-- BEGIN Selected excerpt --

Showing posts with label Christmas. Show all posts
Showing posts with label Christmas. Show all posts

Thursday, January 12, 2012

Twas the Season

So, Christmas happened. We flew out to Ontario to see Paul's family. The trip itself was fantastic. We were blessed by the use of my in-laws (2nd) car for the entire time we were there, so we were able to drive to see a few different friends who live in the area, as well as come and go as we pleased. It was one of the best visits for getting to spend a good amount of time with friends and family without feeling rushed or board.

This was the first year in the life of our family of four where G really knew what was going on at Christmas time. We have made a few traditions in the past, but this year was the first time that she noticed them and cared.
We had the big family celebration on Boxing Day, which was nice. We had our own little Christmas morning together with the girls.
This is also the first year I have really felt caught up in buying presents for my kids. Having a kid with opinions really makes a difference! But we limited ourselves (and I think this will become a tradition) to 3 presents: Clothes (this year it was the dresses in the above pic), a book and a toy. Plus a stocking with a few things and chocolates in it (M was thrilled with the orange in her stocking and didn't care about much else).


The other exciting thing that happened while we were there was M's baptism. Paul's mom, Nancy, is a priest and so it was really special  for us to have her baptize our daughter. When G was born, we were attending an Anglican church, so it was very natural to have her baptized. But with M, we were between churches when she was born and now we attend a Westleyan church, who do not perform infant baptisms. We wanted M to have the same experience as G, so Christmas afforded the perfect opportunity to be surrounded by our family and have her baptized into the church universal. M was a perfectly behaved baby during the whole thing and charmed everyone who met her. She's such a joy to have in our family.

-- END Selected excerpt --

# Exercise brief
Reproduce the passage of the Christmas post between "So, Christmas happened." and "rushed or board.", inclusive.

-- BEGIN Data extract --

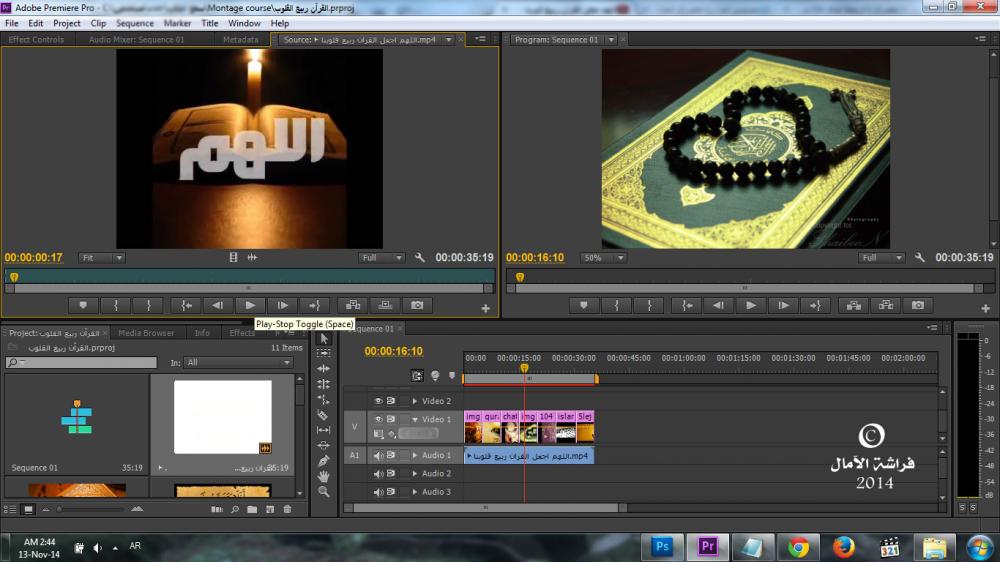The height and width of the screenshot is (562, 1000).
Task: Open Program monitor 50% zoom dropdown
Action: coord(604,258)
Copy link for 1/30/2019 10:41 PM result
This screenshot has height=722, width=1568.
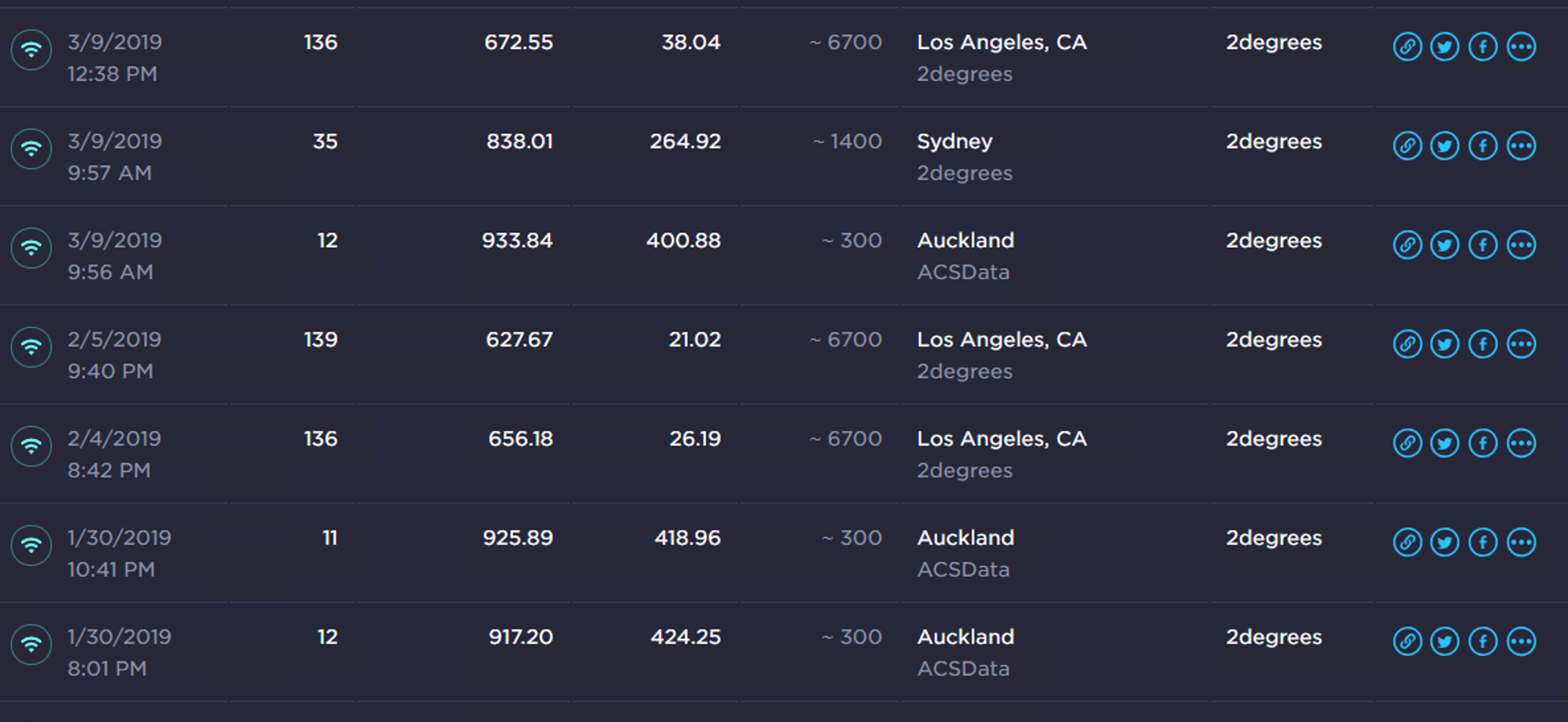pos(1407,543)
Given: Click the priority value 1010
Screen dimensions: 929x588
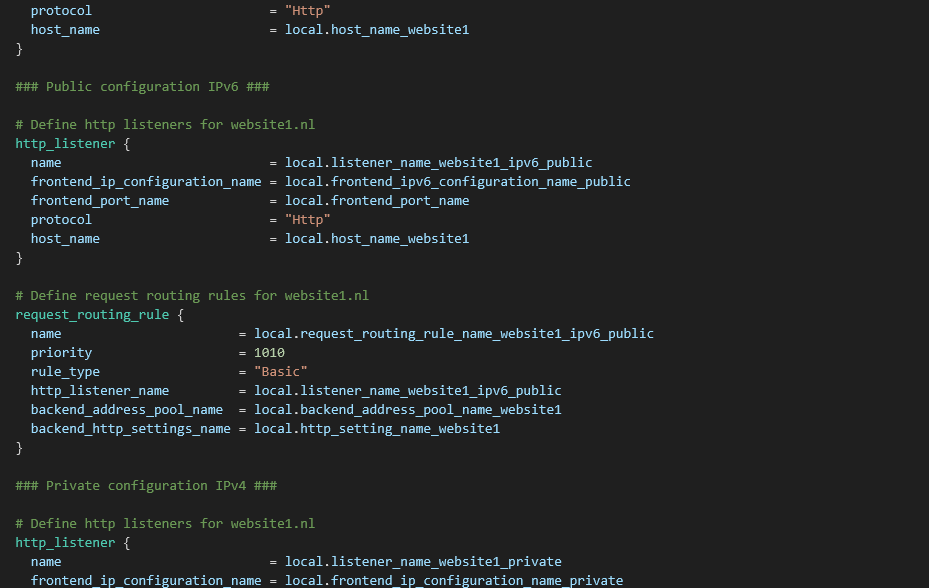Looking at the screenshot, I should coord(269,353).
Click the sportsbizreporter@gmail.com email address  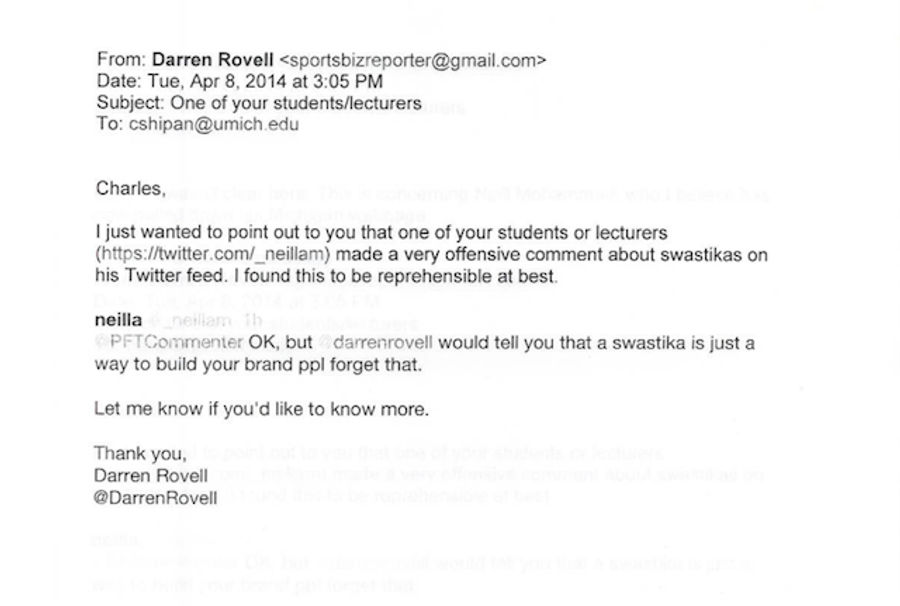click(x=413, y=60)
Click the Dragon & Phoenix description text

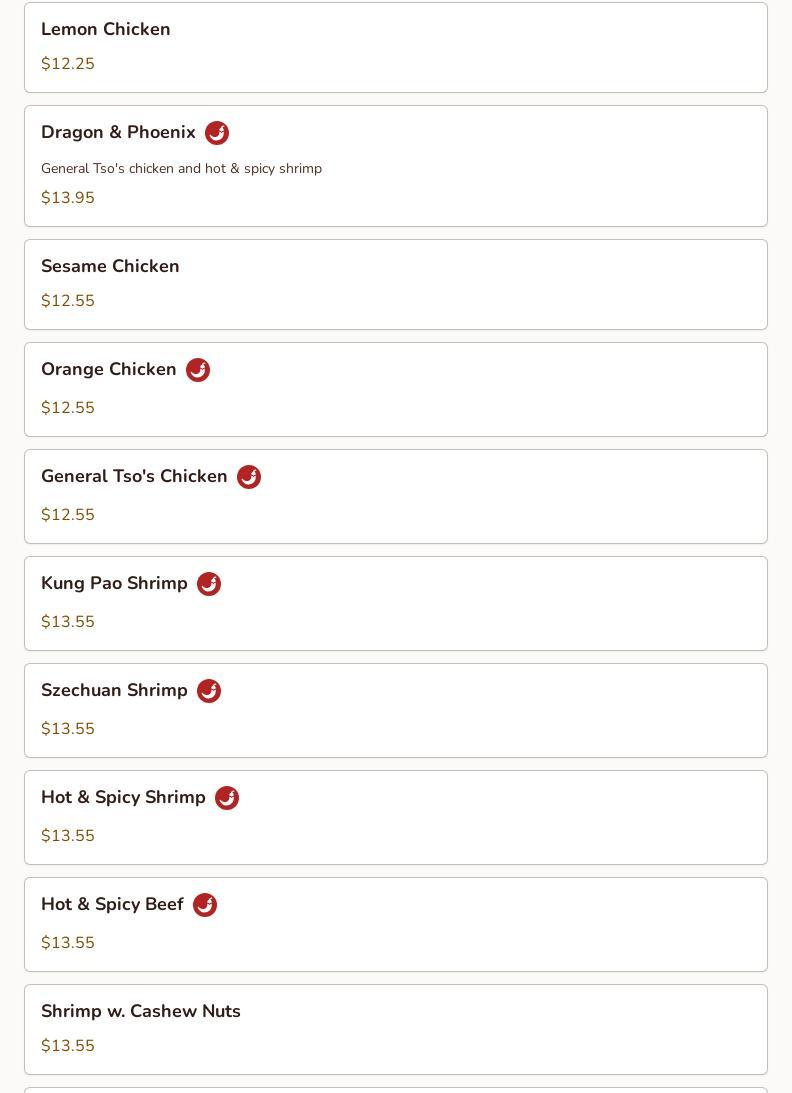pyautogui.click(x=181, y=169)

-- END Data extract --

# Task result
So, Christmas happened. We flew out to Ontario to see Paul's family. The trip itself was fantastic. We were blessed by the use of my in-laws (2nd) car for the entire time we were there, so we were able to drive to see a few different friends who live in the area, as well as come and go as we pleased. It was one of the best visits for getting to spend a good amount of time with friends and family without feeling rushed or board.